Check every line below for the string "will". Copy the ones that have it.
--- RECORDS FOR THIS TASK Enclosed Below ---
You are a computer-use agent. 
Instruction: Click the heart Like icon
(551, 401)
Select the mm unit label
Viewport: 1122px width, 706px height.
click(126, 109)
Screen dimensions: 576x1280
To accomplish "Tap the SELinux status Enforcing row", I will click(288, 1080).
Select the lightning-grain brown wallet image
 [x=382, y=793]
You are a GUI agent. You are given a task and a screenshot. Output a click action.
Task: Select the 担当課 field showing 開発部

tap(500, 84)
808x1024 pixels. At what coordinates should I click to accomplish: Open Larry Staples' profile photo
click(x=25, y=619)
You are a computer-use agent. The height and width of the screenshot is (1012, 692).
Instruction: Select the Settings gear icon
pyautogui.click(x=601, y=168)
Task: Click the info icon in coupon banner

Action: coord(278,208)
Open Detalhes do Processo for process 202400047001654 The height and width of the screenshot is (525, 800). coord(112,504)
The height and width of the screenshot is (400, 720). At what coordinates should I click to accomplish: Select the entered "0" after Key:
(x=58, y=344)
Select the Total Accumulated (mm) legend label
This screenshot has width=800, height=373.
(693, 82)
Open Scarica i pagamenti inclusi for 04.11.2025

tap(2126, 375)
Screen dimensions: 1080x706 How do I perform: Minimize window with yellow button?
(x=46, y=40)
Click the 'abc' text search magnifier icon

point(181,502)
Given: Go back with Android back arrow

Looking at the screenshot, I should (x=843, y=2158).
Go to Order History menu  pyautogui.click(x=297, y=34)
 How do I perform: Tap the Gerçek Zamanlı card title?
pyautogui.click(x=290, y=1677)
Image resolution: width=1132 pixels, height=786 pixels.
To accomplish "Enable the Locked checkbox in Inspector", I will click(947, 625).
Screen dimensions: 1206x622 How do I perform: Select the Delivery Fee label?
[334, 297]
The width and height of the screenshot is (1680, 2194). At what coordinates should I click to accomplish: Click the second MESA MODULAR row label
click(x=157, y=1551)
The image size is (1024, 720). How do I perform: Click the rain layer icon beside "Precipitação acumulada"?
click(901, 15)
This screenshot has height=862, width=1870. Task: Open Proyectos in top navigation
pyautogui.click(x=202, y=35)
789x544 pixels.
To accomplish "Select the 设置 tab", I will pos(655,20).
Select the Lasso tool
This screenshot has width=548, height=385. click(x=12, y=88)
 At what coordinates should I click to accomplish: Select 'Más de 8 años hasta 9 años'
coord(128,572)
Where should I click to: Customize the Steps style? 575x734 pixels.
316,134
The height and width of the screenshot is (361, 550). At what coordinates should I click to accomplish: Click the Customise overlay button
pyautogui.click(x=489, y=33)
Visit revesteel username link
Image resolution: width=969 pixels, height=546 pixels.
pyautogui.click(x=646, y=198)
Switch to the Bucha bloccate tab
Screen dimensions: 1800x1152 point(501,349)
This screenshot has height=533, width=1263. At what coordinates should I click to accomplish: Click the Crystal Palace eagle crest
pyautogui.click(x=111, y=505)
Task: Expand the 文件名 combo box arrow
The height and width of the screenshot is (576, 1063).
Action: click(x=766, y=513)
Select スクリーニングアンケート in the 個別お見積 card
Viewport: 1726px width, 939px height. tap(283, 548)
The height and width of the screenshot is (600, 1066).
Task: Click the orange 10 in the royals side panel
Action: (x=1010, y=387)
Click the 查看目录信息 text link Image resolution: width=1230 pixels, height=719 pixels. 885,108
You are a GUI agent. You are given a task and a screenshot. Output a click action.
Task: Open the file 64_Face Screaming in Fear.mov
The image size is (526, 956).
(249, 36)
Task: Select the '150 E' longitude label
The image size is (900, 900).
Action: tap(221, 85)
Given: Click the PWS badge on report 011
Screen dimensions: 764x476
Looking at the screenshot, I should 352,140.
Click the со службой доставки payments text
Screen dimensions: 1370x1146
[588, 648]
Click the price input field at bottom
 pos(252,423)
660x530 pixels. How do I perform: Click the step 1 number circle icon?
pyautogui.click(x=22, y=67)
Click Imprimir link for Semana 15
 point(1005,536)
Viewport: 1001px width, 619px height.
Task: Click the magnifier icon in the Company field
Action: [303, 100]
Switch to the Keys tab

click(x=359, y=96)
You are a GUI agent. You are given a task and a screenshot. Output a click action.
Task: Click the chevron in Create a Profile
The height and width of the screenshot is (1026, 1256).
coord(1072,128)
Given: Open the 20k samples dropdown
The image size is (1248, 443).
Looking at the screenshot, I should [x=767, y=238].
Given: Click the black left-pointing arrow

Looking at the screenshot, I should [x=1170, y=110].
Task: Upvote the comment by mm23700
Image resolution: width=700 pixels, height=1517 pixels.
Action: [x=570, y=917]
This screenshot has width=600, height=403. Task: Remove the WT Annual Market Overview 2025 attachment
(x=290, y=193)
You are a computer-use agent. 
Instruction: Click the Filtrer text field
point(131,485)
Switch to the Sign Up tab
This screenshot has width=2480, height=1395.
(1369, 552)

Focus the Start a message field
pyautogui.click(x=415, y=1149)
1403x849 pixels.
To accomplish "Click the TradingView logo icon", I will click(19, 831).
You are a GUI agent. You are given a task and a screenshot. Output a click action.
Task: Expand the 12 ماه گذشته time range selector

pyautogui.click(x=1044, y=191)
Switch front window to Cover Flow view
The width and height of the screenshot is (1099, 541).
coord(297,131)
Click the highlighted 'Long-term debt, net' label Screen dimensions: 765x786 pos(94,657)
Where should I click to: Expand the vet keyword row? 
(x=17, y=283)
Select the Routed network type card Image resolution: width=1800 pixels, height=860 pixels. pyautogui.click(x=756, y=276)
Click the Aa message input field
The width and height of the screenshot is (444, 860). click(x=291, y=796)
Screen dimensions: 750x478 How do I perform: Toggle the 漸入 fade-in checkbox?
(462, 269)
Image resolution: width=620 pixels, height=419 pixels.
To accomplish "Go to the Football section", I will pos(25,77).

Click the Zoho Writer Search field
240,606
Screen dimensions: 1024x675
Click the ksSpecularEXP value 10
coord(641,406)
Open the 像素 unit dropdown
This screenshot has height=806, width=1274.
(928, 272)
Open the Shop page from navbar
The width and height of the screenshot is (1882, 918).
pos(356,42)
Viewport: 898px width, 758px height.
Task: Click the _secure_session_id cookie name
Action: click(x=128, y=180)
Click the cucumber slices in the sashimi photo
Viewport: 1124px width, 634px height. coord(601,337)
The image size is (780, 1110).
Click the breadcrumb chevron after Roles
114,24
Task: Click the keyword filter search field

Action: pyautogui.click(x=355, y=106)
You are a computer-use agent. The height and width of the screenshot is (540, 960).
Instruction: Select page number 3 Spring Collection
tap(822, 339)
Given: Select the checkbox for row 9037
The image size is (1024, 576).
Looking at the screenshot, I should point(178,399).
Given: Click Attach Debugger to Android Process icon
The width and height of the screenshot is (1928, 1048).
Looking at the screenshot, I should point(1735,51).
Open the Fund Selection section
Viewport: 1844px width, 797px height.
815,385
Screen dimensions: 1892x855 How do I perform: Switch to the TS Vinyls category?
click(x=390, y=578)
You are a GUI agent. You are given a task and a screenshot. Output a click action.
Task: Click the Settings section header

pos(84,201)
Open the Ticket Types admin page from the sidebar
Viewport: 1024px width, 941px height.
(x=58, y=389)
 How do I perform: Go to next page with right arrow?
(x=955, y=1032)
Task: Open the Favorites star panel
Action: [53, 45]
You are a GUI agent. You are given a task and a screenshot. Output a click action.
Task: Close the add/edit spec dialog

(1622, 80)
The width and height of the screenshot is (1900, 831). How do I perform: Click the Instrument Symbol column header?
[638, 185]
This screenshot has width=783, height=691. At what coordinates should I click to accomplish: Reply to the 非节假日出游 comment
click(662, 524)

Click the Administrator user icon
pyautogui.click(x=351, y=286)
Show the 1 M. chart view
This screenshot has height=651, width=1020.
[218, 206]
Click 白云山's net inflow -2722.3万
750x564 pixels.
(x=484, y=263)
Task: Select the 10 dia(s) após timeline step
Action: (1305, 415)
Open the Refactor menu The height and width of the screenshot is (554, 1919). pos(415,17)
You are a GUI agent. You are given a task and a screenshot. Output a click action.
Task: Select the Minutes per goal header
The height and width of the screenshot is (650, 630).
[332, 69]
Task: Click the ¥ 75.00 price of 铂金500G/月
--- End of Enclosed RECORDS FOR THIS TASK ---
**EXERCISE ANSWER:**
To accomplish "Tap the SELinux status Enforcing row", I will click(288, 1080).
To accomplish "Enable the Locked checkbox in Inspector", I will click(947, 625).
To accomplish "Select the 设置 tab", I will pos(655,20).
To accomplish "Click the TradingView logo icon", I will click(19, 831).
To accomplish "Go to the Football section", I will pos(25,77).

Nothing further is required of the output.